Personal information
- Born: Kaneohe, Hawaii, U.S.
- Listed height: 5 ft 5 in (1.65 m)
- Listed weight: 135 lb (61 kg)

Career information
- High school: Saint Louis School (Honolulu, Hawaii)
- College: Notre Dame (1987–1988);

Awards and highlights
- National Championship (1988);

= Reginald Ho =

American college football player and doctor

Reginald T. Ho is a cardiologist at Thomas Jefferson University Hospital in Philadelphia. Also known as Reggie Ho, he gained fame as the star kicker on the 1988 Notre Dame Fighting Irish football team.

==Early life==

Ho grew up in Kaneohe on the Hawaiian island of Oahu. One of four children to Reginald and Sharilyn Ho, he attended St. Louis High School in Honolulu, where he played soccer and football. He was the Crusaders' placekicker. After high school, Ho enrolled in the University of Notre Dame and majored in pre-med.

==College career==
While at Notre Dame, Ho decided to try out for the football team as a walk-on player. He made the team in 1987 and appeared in one game, kicking one PAT against the U.S. Naval Academy.
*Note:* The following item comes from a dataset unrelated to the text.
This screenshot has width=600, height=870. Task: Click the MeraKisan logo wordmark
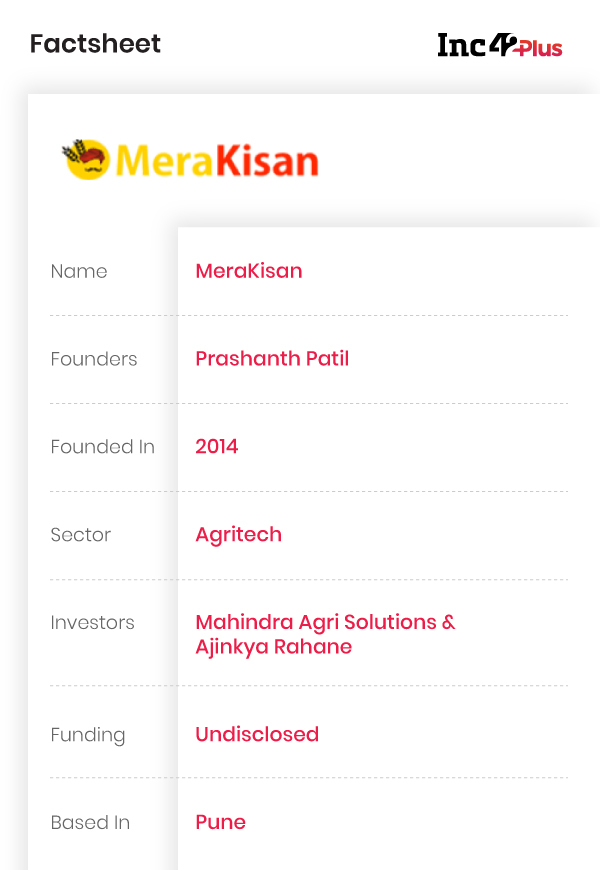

For the following season, head football coach Lou Holtz named Ho the team's starting placekicker. Standing 5 ft 5 in and weighing 135 lb, Ho was by far the smallest member of the football team. However, in the first game of the season he endeared himself to Notre Dame fans by his performance against rival University of Michigan. Going into the game, the Fighting Irish were ranked #13 in the nation while the Wolverines were ranked #7. The game, played at Notre Dame Stadium, has since been known as the "Reggie Ho game." In that game, Ho kicked four field goals as the Irish won 19–17. The win was the beginning of an undefeated season for Notre Dame as they won the 1988 National Championship. Ho would finish the 1988 season with 32/36 PAT and 9/12 field goals.

==Professional life==

After graduating from Notre Dame, Ho attended medical school at the University of Pennsylvania School of Medicine. He received his medical degree in 1993 and also performed his internship there.

Ho is now a cardiologist specializing in electrophysiology at the Thomas Jefferson University Hospital. He lives in Moorestown, NJ with his wife and two sons.

On January 7, 2015, his story was a part of the ESPN series, 30 for 30: Shorts, as episode 29. The film was titled "Student/Athlete" and is the story of Ho's improbable journey to the Notre Dame football team, National Championship, and medical career. It was directed and produced by Ken Jeong, who, besides being an actor and comedian himself, has a medical degree.